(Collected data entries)
Start of Block
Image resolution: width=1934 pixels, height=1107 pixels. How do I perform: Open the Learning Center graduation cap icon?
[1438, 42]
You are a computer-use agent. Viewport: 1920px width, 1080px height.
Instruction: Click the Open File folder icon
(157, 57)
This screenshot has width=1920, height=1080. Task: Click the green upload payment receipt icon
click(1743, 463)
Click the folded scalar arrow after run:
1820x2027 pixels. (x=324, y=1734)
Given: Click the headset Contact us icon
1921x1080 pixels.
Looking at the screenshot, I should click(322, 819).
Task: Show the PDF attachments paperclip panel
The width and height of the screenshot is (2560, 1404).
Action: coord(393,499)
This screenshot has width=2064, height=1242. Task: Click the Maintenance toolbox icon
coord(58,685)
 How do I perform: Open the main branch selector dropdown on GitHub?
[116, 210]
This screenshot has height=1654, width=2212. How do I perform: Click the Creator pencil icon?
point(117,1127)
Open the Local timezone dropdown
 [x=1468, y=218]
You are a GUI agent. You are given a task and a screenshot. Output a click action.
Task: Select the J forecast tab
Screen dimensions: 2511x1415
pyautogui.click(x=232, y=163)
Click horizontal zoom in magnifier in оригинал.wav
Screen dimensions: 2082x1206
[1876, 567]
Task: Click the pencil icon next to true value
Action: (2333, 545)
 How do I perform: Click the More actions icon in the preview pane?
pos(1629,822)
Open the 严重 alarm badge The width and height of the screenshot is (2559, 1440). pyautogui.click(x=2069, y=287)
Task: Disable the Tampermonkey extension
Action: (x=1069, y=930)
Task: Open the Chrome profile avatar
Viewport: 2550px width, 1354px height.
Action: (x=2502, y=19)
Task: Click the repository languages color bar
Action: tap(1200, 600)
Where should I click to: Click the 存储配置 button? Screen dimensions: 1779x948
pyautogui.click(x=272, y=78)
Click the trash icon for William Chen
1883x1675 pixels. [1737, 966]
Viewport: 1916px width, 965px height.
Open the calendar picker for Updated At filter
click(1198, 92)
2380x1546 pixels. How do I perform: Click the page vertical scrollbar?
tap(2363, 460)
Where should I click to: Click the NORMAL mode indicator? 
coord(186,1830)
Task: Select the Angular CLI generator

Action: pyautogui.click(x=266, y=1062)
End of Block
[PROBLEM REQUIREMENTS]: When you reach the line holding "You are a computer-use" in the records above, begin reproducing exactly, stop after the line holding "Task: Select the J forecast tab", and output nothing else.

[THE ANSWER]:
You are a computer-use agent. Viewport: 1920px width, 1080px height.
Instruction: Click the Open File folder icon
(157, 57)
This screenshot has width=1920, height=1080. Task: Click the green upload payment receipt icon
click(1743, 463)
Click the folded scalar arrow after run:
1820x2027 pixels. (x=324, y=1734)
Given: Click the headset Contact us icon
1921x1080 pixels.
Looking at the screenshot, I should click(322, 819).
Task: Show the PDF attachments paperclip panel
The width and height of the screenshot is (2560, 1404).
Action: coord(393,499)
This screenshot has width=2064, height=1242. Task: Click the Maintenance toolbox icon
coord(58,685)
 How do I perform: Open the main branch selector dropdown on GitHub?
[116, 210]
This screenshot has height=1654, width=2212. How do I perform: Click the Creator pencil icon?
point(117,1127)
Open the Local timezone dropdown
 [x=1468, y=218]
You are a GUI agent. You are given a task and a screenshot. Output a click action.
Task: Select the J forecast tab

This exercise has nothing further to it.